--- START ---

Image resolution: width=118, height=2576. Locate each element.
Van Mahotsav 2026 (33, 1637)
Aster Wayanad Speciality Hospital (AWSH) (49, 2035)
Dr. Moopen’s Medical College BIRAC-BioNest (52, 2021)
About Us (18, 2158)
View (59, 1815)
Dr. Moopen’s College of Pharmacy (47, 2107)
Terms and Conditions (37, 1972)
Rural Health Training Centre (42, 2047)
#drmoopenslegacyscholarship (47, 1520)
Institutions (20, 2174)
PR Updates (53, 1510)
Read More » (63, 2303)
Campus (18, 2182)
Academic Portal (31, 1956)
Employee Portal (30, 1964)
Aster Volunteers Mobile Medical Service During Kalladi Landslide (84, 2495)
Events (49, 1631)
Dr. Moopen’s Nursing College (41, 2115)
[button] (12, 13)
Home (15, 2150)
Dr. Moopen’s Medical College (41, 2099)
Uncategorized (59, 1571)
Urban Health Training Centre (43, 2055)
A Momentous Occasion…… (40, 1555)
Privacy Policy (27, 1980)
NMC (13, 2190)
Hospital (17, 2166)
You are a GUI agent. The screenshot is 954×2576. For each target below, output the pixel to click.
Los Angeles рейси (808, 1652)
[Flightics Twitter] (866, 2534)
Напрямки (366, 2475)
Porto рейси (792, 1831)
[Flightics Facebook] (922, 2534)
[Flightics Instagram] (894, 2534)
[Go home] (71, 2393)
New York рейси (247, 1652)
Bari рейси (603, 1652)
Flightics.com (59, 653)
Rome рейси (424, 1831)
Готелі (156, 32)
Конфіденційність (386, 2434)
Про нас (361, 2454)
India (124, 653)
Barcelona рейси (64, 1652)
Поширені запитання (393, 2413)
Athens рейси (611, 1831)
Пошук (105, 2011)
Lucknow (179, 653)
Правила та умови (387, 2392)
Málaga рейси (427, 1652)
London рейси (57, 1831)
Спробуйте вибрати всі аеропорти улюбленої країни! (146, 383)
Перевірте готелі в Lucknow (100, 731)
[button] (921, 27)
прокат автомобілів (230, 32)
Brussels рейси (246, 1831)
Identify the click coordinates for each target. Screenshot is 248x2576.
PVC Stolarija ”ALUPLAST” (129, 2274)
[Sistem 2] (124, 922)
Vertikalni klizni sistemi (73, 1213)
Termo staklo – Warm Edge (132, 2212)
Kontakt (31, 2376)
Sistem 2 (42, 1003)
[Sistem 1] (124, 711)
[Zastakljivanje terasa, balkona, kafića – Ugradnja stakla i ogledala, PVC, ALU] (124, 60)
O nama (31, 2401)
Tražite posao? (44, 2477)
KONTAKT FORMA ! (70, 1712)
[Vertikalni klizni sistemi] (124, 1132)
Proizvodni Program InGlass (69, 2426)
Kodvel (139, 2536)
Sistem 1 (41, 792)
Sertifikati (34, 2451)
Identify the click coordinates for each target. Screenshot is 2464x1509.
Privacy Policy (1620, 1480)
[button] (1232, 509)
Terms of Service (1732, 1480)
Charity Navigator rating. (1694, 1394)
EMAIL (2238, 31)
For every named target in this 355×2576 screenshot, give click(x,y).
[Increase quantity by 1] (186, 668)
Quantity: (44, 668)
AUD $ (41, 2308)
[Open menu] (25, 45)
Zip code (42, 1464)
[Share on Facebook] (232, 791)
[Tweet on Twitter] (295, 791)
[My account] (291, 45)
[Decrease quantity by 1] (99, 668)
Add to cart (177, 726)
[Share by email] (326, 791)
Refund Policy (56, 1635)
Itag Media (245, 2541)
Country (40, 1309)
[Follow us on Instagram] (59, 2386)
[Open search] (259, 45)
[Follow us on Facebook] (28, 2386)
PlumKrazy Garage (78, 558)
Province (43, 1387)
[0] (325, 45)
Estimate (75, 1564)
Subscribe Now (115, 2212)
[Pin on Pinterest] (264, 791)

--- END ---

#### EXERCISE AIM:
Within the data, how many lines hold the string "Facebook"? Answer with the number and nothing more.

#### OUTPUT BELOW:
3